[EXCERPT TO READ Boundary: Start]

Posts tagged long island life
Prepositions
Besides the caricaturistic accents I encounter on a daily basis, there’s one other language-related oddity that I’ve noticed since I moved out to Long Island. I notice that when people talk about where they live, more often than I not, I hear them say, “I live IN Long Island,” as if it’s a town or city or some sort of collectively-identified place.
Being a person who cares about grammar (a.k.a. the most annoying kind of human around), I find myself wondering if I’m just thinking about it wrong or if there really is a correct way to talk about living in a place like Long Island.
In my head, I think “I live ON Long Island, but I live IN a small town on the North coast.” I can’t think of another island where that seems correct. You don’t live on Greenland. Or on Madagascar. Or on Maui. You live in them. But somehow that seems different, because those places have a large unifying governing/physical presence.
Am I wrong? Is there another island you might live on instead of in?
It’s worth getting up early.
Sometimes living on Long Island feels like you get the worst of both urban life (high rents, lots of laundromats) and suburban life (very few food deliveries, huge box stores and strip malls everywhere), but I always have to remind myself that it also comes with the absolute best parts of rural/seaside life (farm stands, the ocean is a quick trip away, most of my driving takes place through the Pine Barrens). So, yeah, worth it.
Yesterday my work buddy Erin took me on a lunchtime adventure. Just a few minutes from the section of the lab where all the buildings are, you can find really lush wooded areas. We went for a stroll through the trees down by the river, exclaimed over racoon tracks in the mud, whistled at the birds, and even found a turtle shell that some little critter had finished eating out of recently. It was gloriously warm and I kept looking around sort of astonished that Brookhaven’s lab site has so much nature just right down the road from my office building. I’ll definitely be going back on my lunch break from time to time.

[EXCERPT TO READ Boundary: End]
[DATA SHOWN Boundary: Start]

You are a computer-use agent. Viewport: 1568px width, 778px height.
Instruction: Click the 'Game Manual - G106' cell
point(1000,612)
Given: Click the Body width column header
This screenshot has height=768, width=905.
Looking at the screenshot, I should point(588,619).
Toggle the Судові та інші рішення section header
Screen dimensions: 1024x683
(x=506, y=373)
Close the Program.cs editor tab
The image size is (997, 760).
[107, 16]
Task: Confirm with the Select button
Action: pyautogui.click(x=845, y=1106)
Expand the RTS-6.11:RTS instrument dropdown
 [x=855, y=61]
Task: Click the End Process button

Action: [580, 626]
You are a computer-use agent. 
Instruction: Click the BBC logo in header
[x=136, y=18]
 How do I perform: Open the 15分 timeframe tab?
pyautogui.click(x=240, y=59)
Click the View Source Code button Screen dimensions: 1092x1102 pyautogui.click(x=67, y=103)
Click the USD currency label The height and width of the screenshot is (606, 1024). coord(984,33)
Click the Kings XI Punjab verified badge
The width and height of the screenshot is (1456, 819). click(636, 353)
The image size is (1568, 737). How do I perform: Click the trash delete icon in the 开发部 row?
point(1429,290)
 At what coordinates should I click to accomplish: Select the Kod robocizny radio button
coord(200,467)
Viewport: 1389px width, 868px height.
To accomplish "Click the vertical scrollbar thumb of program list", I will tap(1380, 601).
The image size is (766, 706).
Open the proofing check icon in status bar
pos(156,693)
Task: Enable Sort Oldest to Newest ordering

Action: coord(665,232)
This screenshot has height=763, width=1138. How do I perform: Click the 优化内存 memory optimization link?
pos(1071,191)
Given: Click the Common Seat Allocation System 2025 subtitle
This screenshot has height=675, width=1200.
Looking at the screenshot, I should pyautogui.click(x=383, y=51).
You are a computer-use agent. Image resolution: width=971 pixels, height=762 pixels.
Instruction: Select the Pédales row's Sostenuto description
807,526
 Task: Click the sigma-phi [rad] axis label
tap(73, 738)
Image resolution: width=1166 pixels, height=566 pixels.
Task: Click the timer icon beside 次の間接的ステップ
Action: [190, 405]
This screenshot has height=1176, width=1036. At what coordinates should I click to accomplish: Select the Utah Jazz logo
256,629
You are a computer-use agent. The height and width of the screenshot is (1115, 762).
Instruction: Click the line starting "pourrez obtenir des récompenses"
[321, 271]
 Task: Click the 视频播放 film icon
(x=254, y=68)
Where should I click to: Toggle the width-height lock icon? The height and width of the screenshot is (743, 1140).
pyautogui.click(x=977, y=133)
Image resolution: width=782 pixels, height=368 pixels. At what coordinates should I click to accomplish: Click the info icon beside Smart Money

[DATA SHOWN Boundary: End]

Resume the blog posts about Long Island life, starting right after their final sentence.

Mini-Moments from Friendship Beach
Tonight at the beach I witnessed some really great moments:
- A family was hanging out just kicking rocks and digging in the sand near the beach entrance. One of the little girls had gotten into Mom’s purse without anyone noticing and she was crouching down on her heels, holding a mirror up to her face, and smearing bright red lipstick all over her mouth. Her red, curly hair was waving in the wind and the whole look was so overly adult for a 6-year-old that I had to bite my lip to stop myself laughing at her cuteness.
- There are always people fishing in the Sound. I’m not sure what they catch, but it’s a popular activity at the beach near my house. Usually they’re older men with lots of gear. As I was walking down the beach, I saw two people at the waterline with poles and assumed they were an older guy and his son or something, but as I got closer, it turned out to be a young guy who’d brought his girlfriend down there for a date. He was patiently explaining to her how to throw out the line and read the water. It looked like the kind of evening that would charm me if I were on that date.
- Another set of young girls were on the beach with their mother and they found a live crab walking out of the water. They absolutely shrieked with delight. I remember being that way as a kid, and I still feel that crazy excitement at little things like that, but I don’t scream about it out loud anymore. I should remember to do that from time to time.
Adjustments
Living on Long Island is a huge change from my life over the past few years. Portland, London, DC, Chicago, Boston…nothing is like this island. I don’t really have the words to describe it very well yet, but I’ll just share these few observations I’ve made and quotes I’ve overheard in the past few days:
- I got a mani/pedi the other day and in the few hours I was in the salon, I was the ONLY person who didn’t get fake nails put on. When I told them I just wanted polish, the dude doing my nails looked at me really funny.
- People are far nicer than I thought they’d be. Like, they might beat the Midwesterners in niceness. EXCEPT ON THE ROAD. THEY ARE TERRORS ON THE ROAD HERE.
- Overheard in the grocery store: Dad 1: ”You took him to a Mets game? Talk about terrible parenting.” Dad 2, hanging his head: “I know, man. I know.”
- A realtor giving me driving directions to a cottage I was viewing: “The sign is on the left, but the street is on the right … (sigh) … Welcome to Long Island, where very little makes sense.”